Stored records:
━━━━━━━━━━━━━━━━━━━━

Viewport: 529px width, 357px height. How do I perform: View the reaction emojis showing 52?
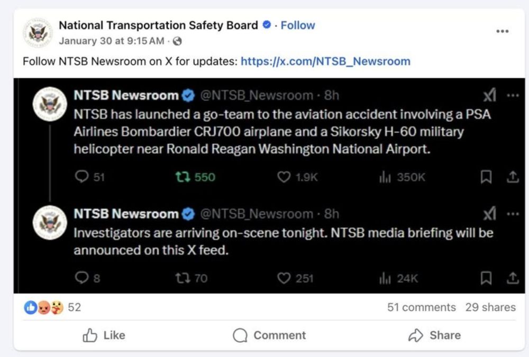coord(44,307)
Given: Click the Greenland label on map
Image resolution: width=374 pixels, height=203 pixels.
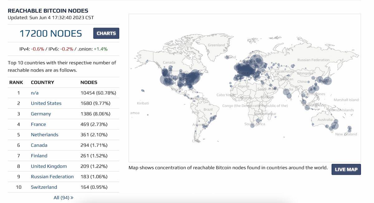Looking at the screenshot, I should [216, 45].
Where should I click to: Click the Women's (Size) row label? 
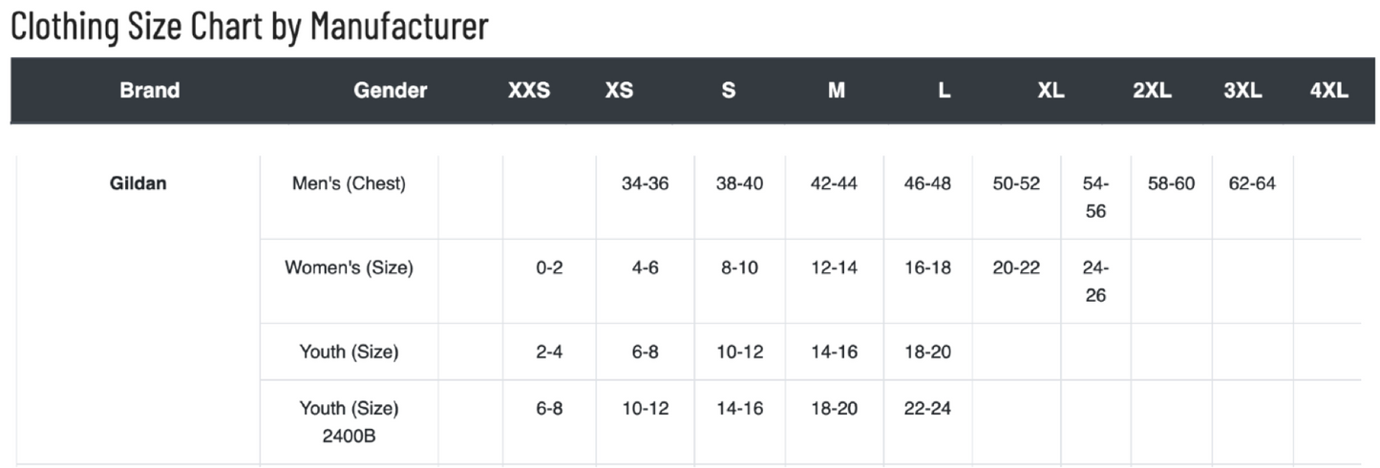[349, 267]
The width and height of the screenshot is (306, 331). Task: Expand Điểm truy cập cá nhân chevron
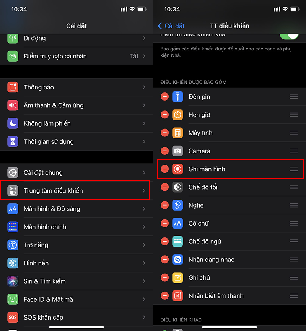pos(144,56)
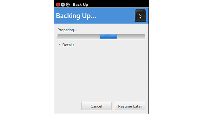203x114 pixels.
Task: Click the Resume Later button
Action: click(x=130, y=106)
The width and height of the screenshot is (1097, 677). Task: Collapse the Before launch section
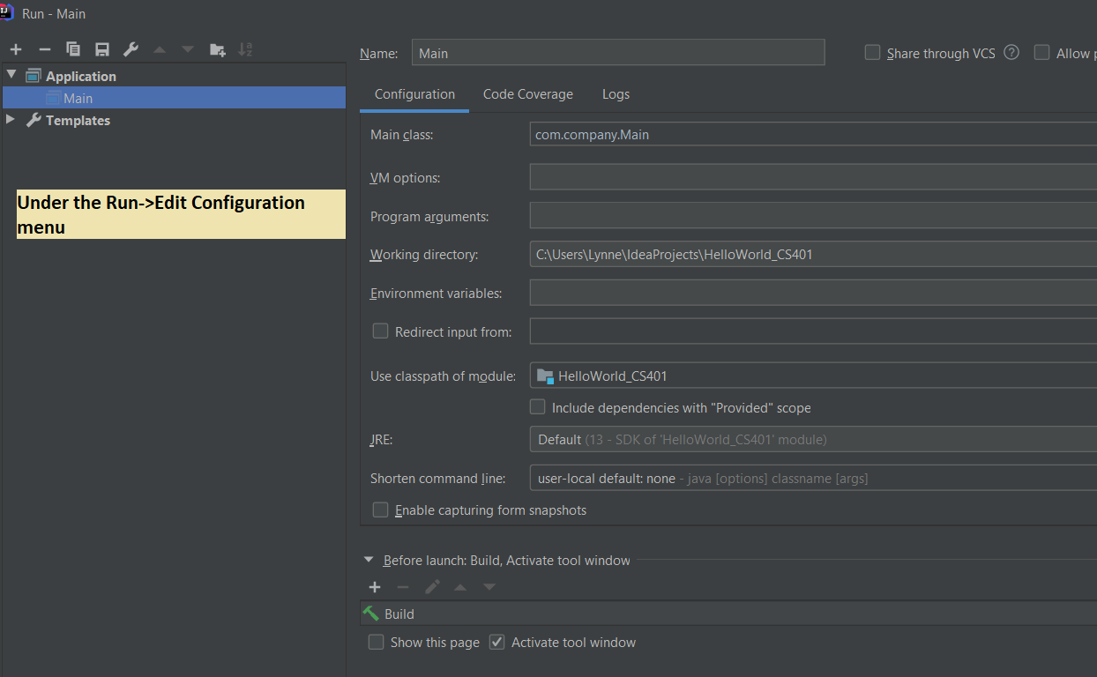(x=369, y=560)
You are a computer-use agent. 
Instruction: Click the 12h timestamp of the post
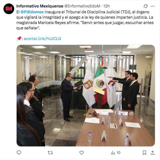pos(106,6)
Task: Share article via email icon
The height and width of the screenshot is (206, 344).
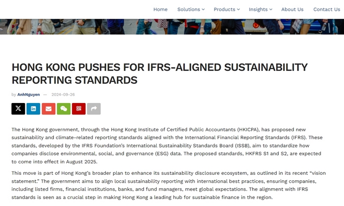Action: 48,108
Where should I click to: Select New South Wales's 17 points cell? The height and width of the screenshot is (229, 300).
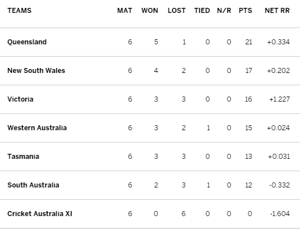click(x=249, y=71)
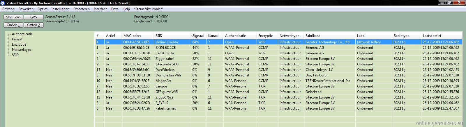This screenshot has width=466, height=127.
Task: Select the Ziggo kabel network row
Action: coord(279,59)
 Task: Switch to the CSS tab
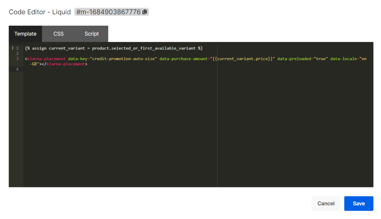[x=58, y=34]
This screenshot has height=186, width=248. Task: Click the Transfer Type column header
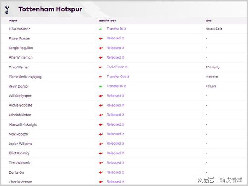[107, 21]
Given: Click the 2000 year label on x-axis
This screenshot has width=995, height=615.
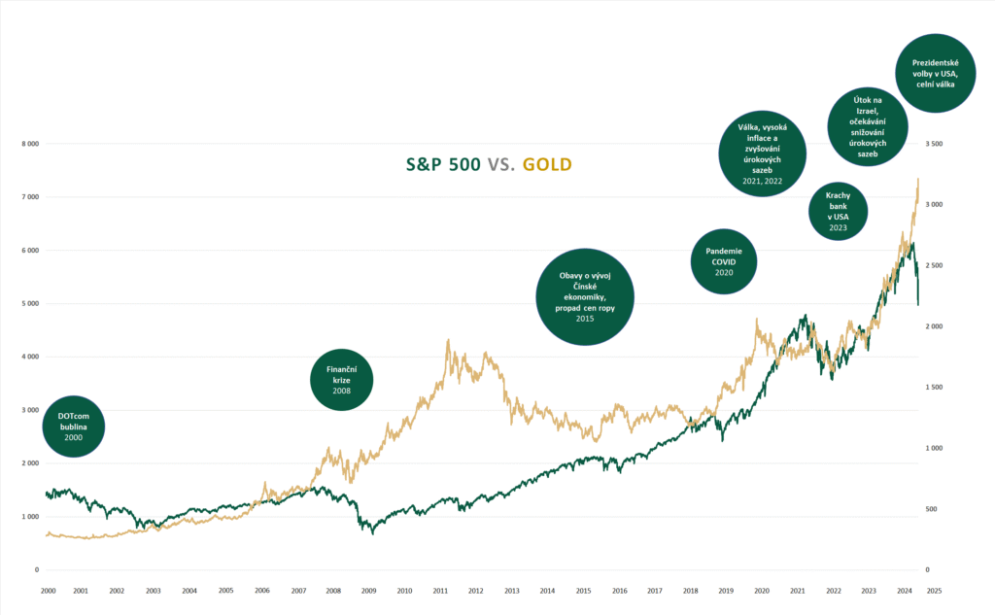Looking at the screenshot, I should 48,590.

━━━━━━━━━━━━━━━━━━━━

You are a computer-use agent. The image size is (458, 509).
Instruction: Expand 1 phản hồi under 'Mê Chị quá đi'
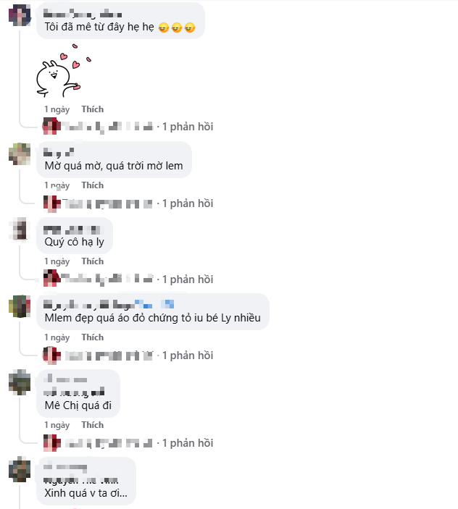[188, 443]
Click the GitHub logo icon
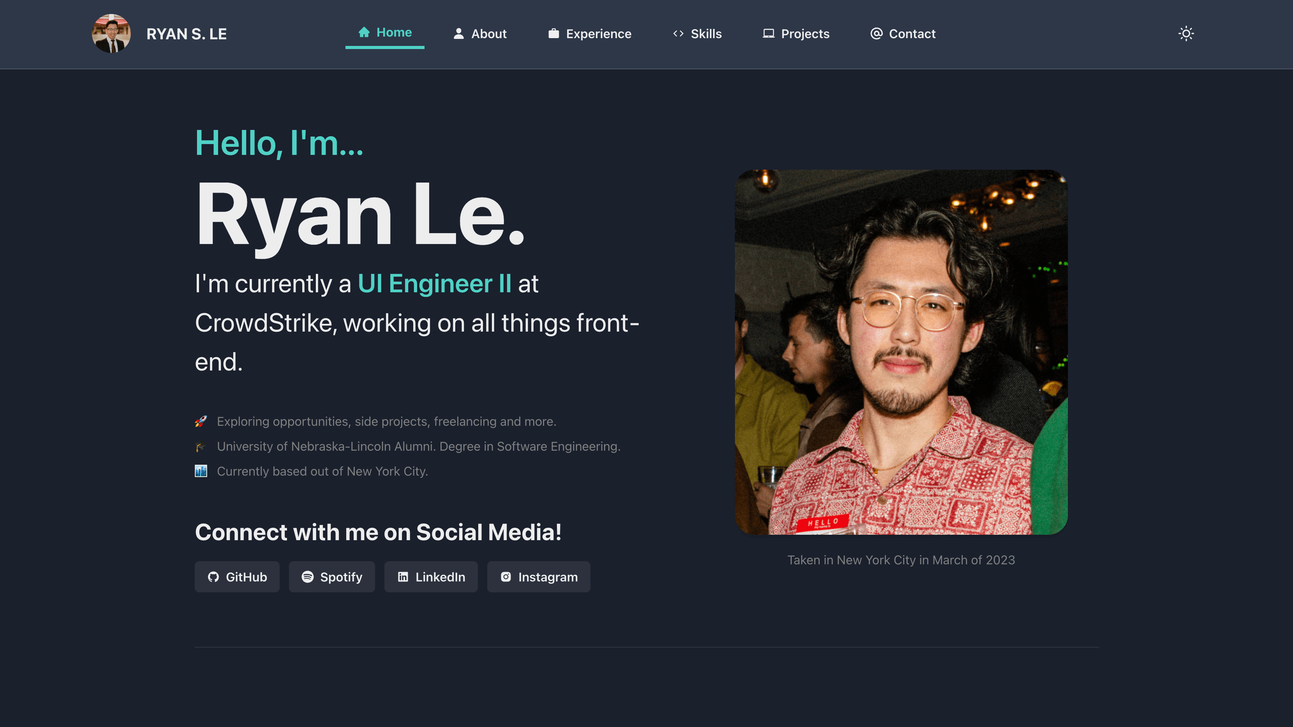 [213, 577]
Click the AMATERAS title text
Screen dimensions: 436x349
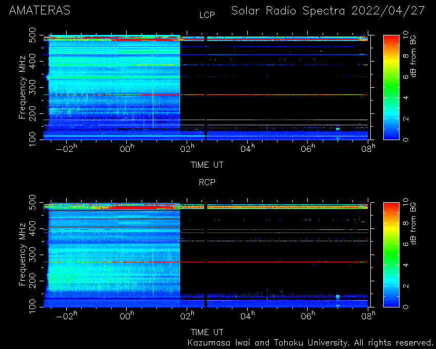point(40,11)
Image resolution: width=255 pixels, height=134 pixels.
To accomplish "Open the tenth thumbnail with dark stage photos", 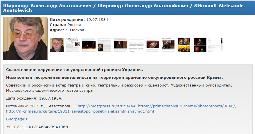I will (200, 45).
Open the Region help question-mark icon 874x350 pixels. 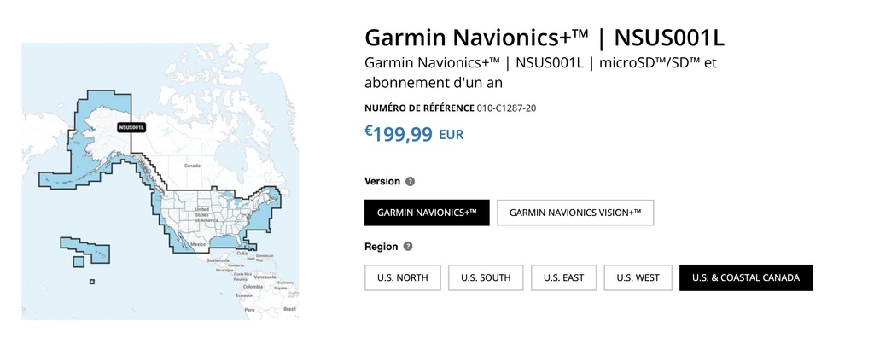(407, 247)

━━━━━━━━━━━━━━━━━━━━

Scan the entries above. Copy each line that has the string "Given".

The answer:
Given: Click the Greenland label on map
Given: Click the 2000 year label on x-axis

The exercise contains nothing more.